Tasks:
A – In the Lake Sentarum passage, rewrite the part that opens with the words "An area of 800" and closes with "established in 2006.", swapping "Wildlife Reserve" for "Nature Reserve".
B – Answer these from the Lake Sentarum passage:
(i) How far upstream from the delta does the upper Kapuas River basin lie?
(ii) What do local people call the floodplain?
(iii) In what year was a National Park Authority established?

Passage shown:

National park in Indonesia

The Lake Sentarum National Park (Taman Nasional Danau Sentarum) is a national park protecting one of the world's most biodiverse lake systems, located in the heart of Borneo Island, Kapuas Hulu Regency, West Kalimantan Province, Indonesia. It lies in the upper Kapuas River tectonic basin some 700 kilometres upstream from the delta. The basin is a vast floodplain, consisting of about 20 seasonal lakes, freshwater swamp forest and peat swamp forest. Local people call it as Lebak lebung (floodplain). The National Park is located in the western part of this basin, where three-quarters of the seasonal lakes occur. Approximately half of the park consists of lakes, while the other half consists of freshwater swamp forest.

An area of 800 km^{2} was first gazetted as Wildlife Reserve in 1982, which in 1994 was extended to 1,320 km^{2} (890 km^{2} is swamp forest area and 430 km^{2} is dry-land) when it became a Ramsar site. In 1999 it was declared a National Park, however a National Park Authority was only established in 2006.

(Stored items)
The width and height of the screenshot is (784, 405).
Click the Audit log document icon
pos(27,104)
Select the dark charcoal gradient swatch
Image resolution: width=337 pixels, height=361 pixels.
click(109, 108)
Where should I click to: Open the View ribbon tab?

Response list:
A –
An area of 800 km^{2} was first gazetted as Nature Reserve in 1982, which in 1994 was extended to 1,320 km^{2} (890 km^{2} is swamp forest area and 430 km^{2} is dry-land) when it became a Ramsar site. In 1999 it was declared a National Park, however a National Park Authority was only established in 2006.

B –
(i) About 700 kilometers.
(ii) Lebak lebung.
(iii) 2006.